Edit the rows below so that every "This screenshot has" reads "The image has", leaving all other text unchanged.

▶

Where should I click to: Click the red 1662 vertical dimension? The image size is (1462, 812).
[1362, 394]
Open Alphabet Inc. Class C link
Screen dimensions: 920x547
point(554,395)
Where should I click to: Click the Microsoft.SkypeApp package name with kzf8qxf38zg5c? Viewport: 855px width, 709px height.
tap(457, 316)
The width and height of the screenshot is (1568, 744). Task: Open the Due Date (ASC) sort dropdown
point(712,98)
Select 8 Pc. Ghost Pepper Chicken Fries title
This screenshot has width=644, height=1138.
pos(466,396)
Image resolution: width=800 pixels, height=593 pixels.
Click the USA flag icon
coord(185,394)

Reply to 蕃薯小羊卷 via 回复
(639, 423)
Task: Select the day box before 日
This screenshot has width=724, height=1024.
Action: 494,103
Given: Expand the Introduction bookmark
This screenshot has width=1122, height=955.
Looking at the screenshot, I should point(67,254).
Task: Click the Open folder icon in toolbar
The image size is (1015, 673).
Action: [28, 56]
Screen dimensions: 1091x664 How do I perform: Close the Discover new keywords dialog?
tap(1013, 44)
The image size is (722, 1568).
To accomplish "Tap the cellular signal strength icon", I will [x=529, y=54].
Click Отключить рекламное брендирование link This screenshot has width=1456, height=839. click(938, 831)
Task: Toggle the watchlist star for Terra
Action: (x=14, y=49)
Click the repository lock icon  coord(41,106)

◀

= RESULT FOR THIS TASK =
Where should I click to: Click the red 1662 vertical dimension? The image size is (1462, 812).
[1362, 394]
Open Alphabet Inc. Class C link
Screen dimensions: 920x547
point(554,395)
Where should I click to: Click the Microsoft.SkypeApp package name with kzf8qxf38zg5c? Viewport: 855px width, 709px height.
tap(457, 316)
The width and height of the screenshot is (1568, 744). Task: Open the Due Date (ASC) sort dropdown
point(712,98)
Select 8 Pc. Ghost Pepper Chicken Fries title
The image has width=644, height=1138.
pos(466,396)
Image resolution: width=800 pixels, height=593 pixels.
Click the USA flag icon
coord(185,394)

Reply to 蕃薯小羊卷 via 回复
(639, 423)
Task: Select the day box before 日
The image has width=724, height=1024.
Action: 494,103
Given: Expand the Introduction bookmark
The image has width=1122, height=955.
Looking at the screenshot, I should point(67,254).
Task: Click the Open folder icon in toolbar
The image size is (1015, 673).
Action: [28, 56]
Screen dimensions: 1091x664 How do I perform: Close the Discover new keywords dialog?
tap(1013, 44)
The image size is (722, 1568).
To accomplish "Tap the cellular signal strength icon", I will [x=529, y=54].
Click Отключить рекламное брендирование link The image has width=1456, height=839. click(938, 831)
Task: Toggle the watchlist star for Terra
Action: (x=14, y=49)
Click the repository lock icon  coord(41,106)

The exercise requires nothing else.